---- Passage

# Linear Algebra and Linear Regression

In [None]:
import pods
data = pods.datasets.olympic_marathon_men()
x = data['X']
y = data['Y']

### Question 3: Example Code

The algorithm can only update either m or c at a time. This 'staircasing' can take a lot of iterations to reach the final point as the updates are very small.

In [None]:
# Question 3 Answer Code
# Write code for you answer to this question in this box
# Do not delete these comments, otherwise you will get zero for this answer.
# Make sure your code has run and the answer is correct *before* submitting your notebook for marking.

%matplotlib inline
import numpy as np
import pylab as plt

def objective(x, y, m, c):
    return ((y - m*x - c) ** 2).sum()

def iterate(x, y, m, c, stop_at):
    obj = 0
    diff = float('Inf')
    i = 0
    while diff >= stop_at:
        m = ((y - c)*x).sum()/(x*x).sum()
        c = (y-m*x).sum()/y.shape[0]
        if i % 10 == 0:
            obj_new = objective(x, y, m, c)
            diff = abs(obj - obj_new)
            obj = obj_new
        i += 1
    print("{0} iterations with objective function value {1}".format(i, obj))
    print("m = {0}".format(m))
    print("c = {0}".format(c))
    return m, c

def plot(m, c):
    x_test = np.linspace(1890, 2020, 130)[:, None]
    f_test = m * x_test + c
    plt.plot(x_test, f_test, 'b-')
    plt.plot(x, y, 'rx')
    plt.xlabel('year')
    plt.ylabel('pace in min/km')
    
m = -0.4
c = 80
plot(*iterate(x, y, m, c, 10 ** (-4)))

--------

### Instruction 1:
In the entries below, copy out the lines starting with the line containing "logo on the letterhead?" and going on through the line containing "pos(625,1051)".

---- The records

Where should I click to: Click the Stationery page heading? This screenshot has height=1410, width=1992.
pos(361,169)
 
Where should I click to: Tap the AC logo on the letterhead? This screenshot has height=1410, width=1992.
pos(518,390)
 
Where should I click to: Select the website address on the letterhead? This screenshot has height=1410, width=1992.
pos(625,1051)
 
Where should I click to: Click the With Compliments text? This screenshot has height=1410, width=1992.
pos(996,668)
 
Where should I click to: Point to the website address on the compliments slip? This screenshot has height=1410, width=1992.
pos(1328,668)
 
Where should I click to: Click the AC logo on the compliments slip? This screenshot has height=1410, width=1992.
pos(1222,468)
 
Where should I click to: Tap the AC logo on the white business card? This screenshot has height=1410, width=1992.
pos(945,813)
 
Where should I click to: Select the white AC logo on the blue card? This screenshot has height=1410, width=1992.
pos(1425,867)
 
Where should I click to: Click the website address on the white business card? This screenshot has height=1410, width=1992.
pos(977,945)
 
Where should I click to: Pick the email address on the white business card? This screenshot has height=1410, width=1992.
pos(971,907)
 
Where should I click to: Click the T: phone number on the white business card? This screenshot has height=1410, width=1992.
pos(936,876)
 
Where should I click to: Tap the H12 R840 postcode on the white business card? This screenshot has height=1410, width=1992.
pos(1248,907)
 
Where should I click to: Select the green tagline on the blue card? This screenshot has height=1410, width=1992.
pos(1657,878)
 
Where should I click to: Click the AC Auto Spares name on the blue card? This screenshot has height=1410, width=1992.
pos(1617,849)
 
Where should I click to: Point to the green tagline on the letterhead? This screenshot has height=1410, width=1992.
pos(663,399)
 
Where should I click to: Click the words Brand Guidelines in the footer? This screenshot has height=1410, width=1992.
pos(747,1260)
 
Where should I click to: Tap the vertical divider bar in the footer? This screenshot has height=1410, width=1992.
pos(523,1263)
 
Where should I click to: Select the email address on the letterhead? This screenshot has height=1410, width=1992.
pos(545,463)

--------

### Instruction 2:
According to the linear regression notebook, why can the "staircasing" take many iterations to reach the final point?

### Task output 1:
Where should I click to: Tap the AC logo on the letterhead? This screenshot has height=1410, width=1992.
pos(518,390)
 
Where should I click to: Select the website address on the letterhead? This screenshot has height=1410, width=1992.
pos(625,1051)

### Task output 2:
The updates are very small.